If you are receiving a huge load of data, you can use time based partitionKeys. For instance, combination of day, hour, minute etc. Then the data each minutes is written in a different partition.

{
        id:"123456",
        country: "Germany",
        city: "Hamburg",
        deviceType: "smart-lock",
        timestamp: 1569147916,
        partitionKey: "Hamburg_20190922_1400_03"
}

If the load is still big enough to get you stuck with Hot Partitions, you may even use a random unique value for each document to help Cosmos DB to persist the data as it wishes and wherever it wishes. That helps a lot to persist the data but what about querying/reading data afterwards?! What if the data you need to query, exists in more tha one partitions? I am afraid, then you need to issue a Cross Partition Query and Cosmos DB needs to ask for the data in all partitions and possibly in different physical machines!

So there is paradox here. Optimizing partitions for write scenario resulted in poor performance in read scenarios.
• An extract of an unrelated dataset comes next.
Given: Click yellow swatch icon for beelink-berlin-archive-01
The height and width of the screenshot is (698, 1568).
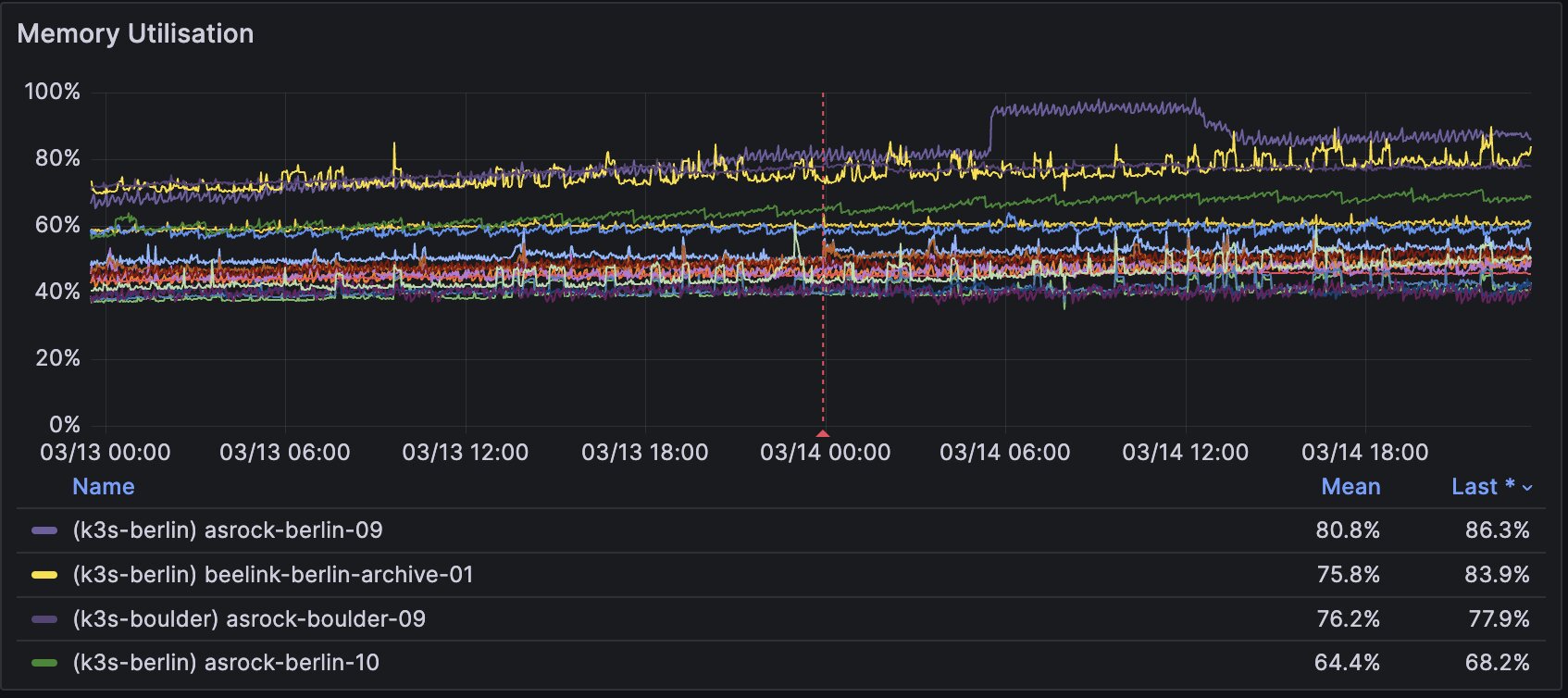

Unfortunately that's a big issue now. The solution here is to have two collections. One optimized for writing and the other for reading. Cosmos DB offers a feature called changed-feed. Using this feature, Cosmos DB generates events where a document changes (insert/update/delete) in the db. We can write code to receive the changes and populate the second collection which is supposed to be optimized for read queries.
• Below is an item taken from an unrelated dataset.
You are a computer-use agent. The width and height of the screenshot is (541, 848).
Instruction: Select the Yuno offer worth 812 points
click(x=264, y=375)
I wish Microsoft one day provide an atomic way for doing so. I mean, having two collections which are mirrored/synced in sense of data but with different partitionKeys.

Long story short, while choosing a PartitionKey try to consider size of the data, load of the data while writing and finally read queries.

7 Comments

  • Great write up, Morteza. I always love to learn about real-case experiences on cloud services.

  • Very good points here, especially with partitioning. I would suggest that there is even MORE to consider when choosing a partition. For example, if you want to use aggregate functions in your query, they only work against a single partition key. Something to think about. On the other hand, I've found that if I want to improve query performance, it's actually better to spread the data across multiple partitions and allow the built in parallelization to do the work. Of course, this spikes your RUs but if you need performance, then using multiple partitions in each query makes the biggest impact. Just make sure to set enableCrossPartition to true on each query.

  • Excellent write up!!

  • Thanks for sharing real-time cases.

  • I have a stored procedure which takes a parameter of a document array. I am getting into situations where I send too many documents from node.js at once and am getting a "Request size is too large" exception. I could easily avoid this by just calling the stored procedure multiple times with smaller sets of data until all is done. is ther any different solutions ?

    Please let me know for different way to solve in node.js

  • excellent blog ! I referred your blog in Microsoft forum and got answers to some of pain points highlighted in your blog.

    https://docs.microsoft.com/en-us/answers/questions/745640/choosing-cosmos-db-for-enterprise-use-underlying-p.html#answer-745790

  • Brilliant wrap up! Thanks:)

Comments have been disabled for this content.